----- Selected extract

SUNDAY TRIBUNE: 19 JANUARY 2003
Time for an ad break
I SWEAR to you that they are breeding. The last time I bothered to count them, there were two. But now there are six of them, strewn about a book and manual-filled place that can only loosely be described as the living room.
Don't get me wrong, remote controls are great things and I know you can get a universal one to replace all the others, but I'm very fond of them really.
They remind me of a time when the very notion of a remote control was... em... remote. In those days there might only have been four stations in Ireland but channel-hopping was still the pipe dream of a young teenager.
I even fashioned a device out of bamboo stakes tied together with string. While this primitive device was the required length from the television, it lacked the accuracy needed to ensure an easy passage between Blue Peter and Magpie, and it was also deemed dangerous by those who knew best at the time.
When they did finally arrive on the scene, remote controls were still considered to be dangerous, for very different reasons. I remember doctors and other health advocates expressing concern that changing channels was maybe the only bit of exercise couch potatoes would get. They advised that viewers should think twice about using remote controls. That advice had roughly the same impact as my bamboo and string invention.
The television industry too was very uncomfortable with remotes. Depending more and more on the revenue from advertising, television company executives were concerned about channel-hopping viewers who would be able to avoid looking at ads promoting the latest health product. So maybe the execs were concerned about our health too? Yeah right.

----------

What is required ->
Continue the newspaper column on remote controls and channel-hopping, starting after its last sentence. The listing that follows comes from a different source than the column on remote controls.

----- Dataset section

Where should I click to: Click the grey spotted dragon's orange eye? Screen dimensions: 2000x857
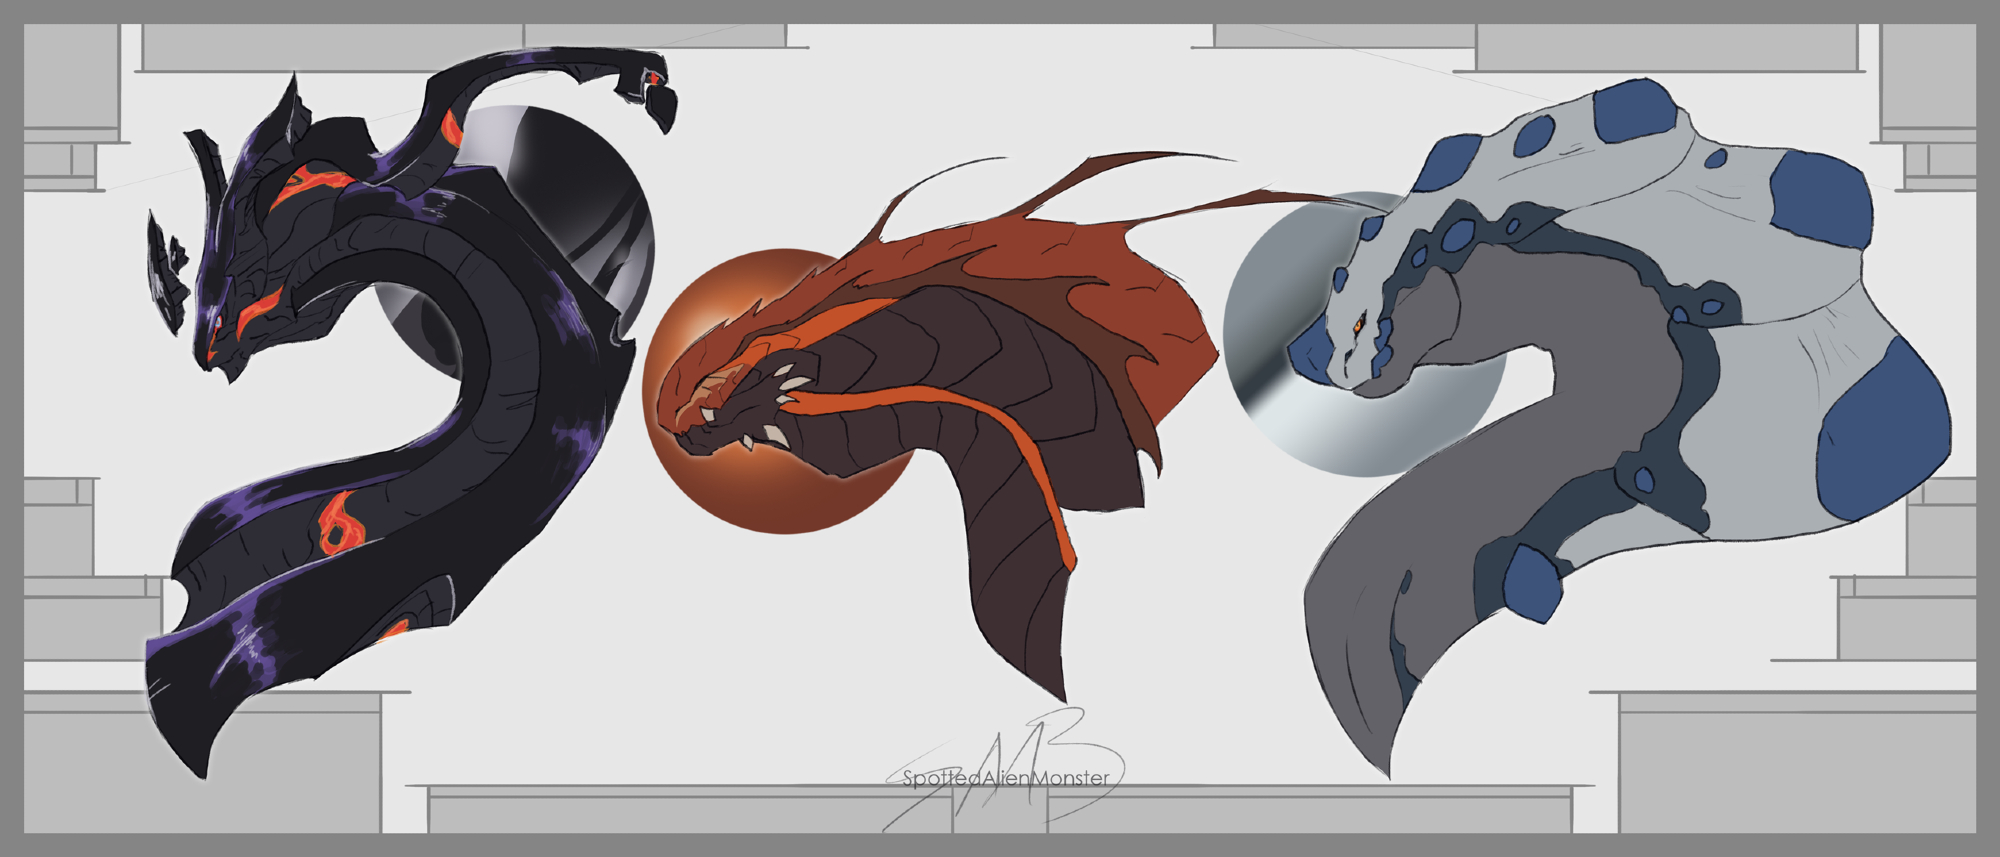pyautogui.click(x=1359, y=324)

----------

Exercise response ->
The only thing television companies care about is eyeballs, because that's what the advertisers are paying for, and over the last 40 years or so this became the business model of television. The ads in the middle and at each end of a programme paid off the bills and created a pool of profit that in turn would pay for more programming. Advertising was becoming the raison d'etre of the television stations and increasingly they all became completely dependent on ads.
Most public service television stations have long since left behind the days when the licence fee was the main source of their income. Television stations are totally dependent on commercials, with the exception of Christmas Day in Ireland, when the ads disappear. Strange that the money lenders and traders only get booted out on this one day.
But the logic that advertising pays for the programmes can be seen for the 30-second mirage that it is. Transfer that same logic to cinema and see where it takes us. Ads every fifteen minutes during the film? No admission after the film starts? No going to the toilet during ad breaks?
And what about books? Why not a new reprint of, say, Roy Keane's biography. For the lowly price of Euro2. Sponsored by Kleenex, with every second or third right-hand page containing an ad for solicitors, mobile phones and training equipment manufacturers. It could be a no-frills edition, so beloved of those who 'care' about the consumer.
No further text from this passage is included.